Simone Alberghini è un umanissimo, contrito Sharpless, impacciato, preoccupato per quanto succede, lui che ha un ruolo pubblico istituzionale ed è evidente che si sente in colpa per quanto succede e non riesce ad impedire; il timbro è bello, l'intonazione precisa e il fraseggio molto curato.
Giovanna Lanza è una dimessa Suzuki, presentata non come una macchietta ma quasi con la statura del coro nella tragedia greca, sempre in scena a fare una sorta di controcanto alla protagonista. Gregory Bonfatti è il pappone Goro, un magnaccia insensibile. Riccardo Ferrari è lo zio Bonzo su sedia a rotelle: il gesto di Pinkerton di rovesciarlo a terra sa davvero di disprezzo per ogni debolezza. Paolo Maria Orecchia è uno Yamadori che ha poco di principesco e molto di borghese arricchito. John Paul Huckle è il commissario imperiale dall'accento straniero. Ivana Cravero è la cattiva Kate Pinkerton. Straordinario per capacità attoriale e commovente il piccolo Luca Bosso nel ruolo del figlio.
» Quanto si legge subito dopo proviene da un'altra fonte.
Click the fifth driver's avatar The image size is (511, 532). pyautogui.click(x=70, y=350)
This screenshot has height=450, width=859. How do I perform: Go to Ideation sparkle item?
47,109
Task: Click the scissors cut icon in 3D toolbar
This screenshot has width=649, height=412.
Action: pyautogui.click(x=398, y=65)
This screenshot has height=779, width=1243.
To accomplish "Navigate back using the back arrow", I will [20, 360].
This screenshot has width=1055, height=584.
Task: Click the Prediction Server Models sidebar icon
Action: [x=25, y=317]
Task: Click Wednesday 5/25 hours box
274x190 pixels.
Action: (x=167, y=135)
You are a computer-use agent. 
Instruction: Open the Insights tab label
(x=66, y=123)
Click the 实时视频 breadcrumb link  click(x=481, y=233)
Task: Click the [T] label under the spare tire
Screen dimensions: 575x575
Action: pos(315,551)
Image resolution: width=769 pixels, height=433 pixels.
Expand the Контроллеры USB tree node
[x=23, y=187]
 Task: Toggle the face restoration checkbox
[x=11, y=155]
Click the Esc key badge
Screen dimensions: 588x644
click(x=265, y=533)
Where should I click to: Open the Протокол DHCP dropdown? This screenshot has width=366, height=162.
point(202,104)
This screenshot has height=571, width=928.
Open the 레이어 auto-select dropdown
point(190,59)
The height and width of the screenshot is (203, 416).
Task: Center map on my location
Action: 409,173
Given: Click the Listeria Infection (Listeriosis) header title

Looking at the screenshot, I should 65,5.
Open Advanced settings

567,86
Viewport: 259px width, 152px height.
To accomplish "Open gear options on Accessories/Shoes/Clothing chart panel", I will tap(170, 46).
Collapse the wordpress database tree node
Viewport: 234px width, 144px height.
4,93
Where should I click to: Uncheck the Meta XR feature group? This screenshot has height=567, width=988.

Con loro, appropriati: Franco Rizzo (zio Yakusidè), Marco Tognozzi (ufficiale del registro), Daniela Valdenassi (madre), Lourdes Martins (zia) e Laura Lanfranchi (cugina).
Puntuale la prestazione del coro, preparato da Claudio Fenoglio
Teatro esaurito per tutte e undici le recite, al punto che la Fondazione ha calendarizzato una ulteriore recita. Pubblico con qualche dubbio nell'intervallo, grande successo alla fine con tutti gli spettatori in piedi per scroscianti ed interminabili applausi.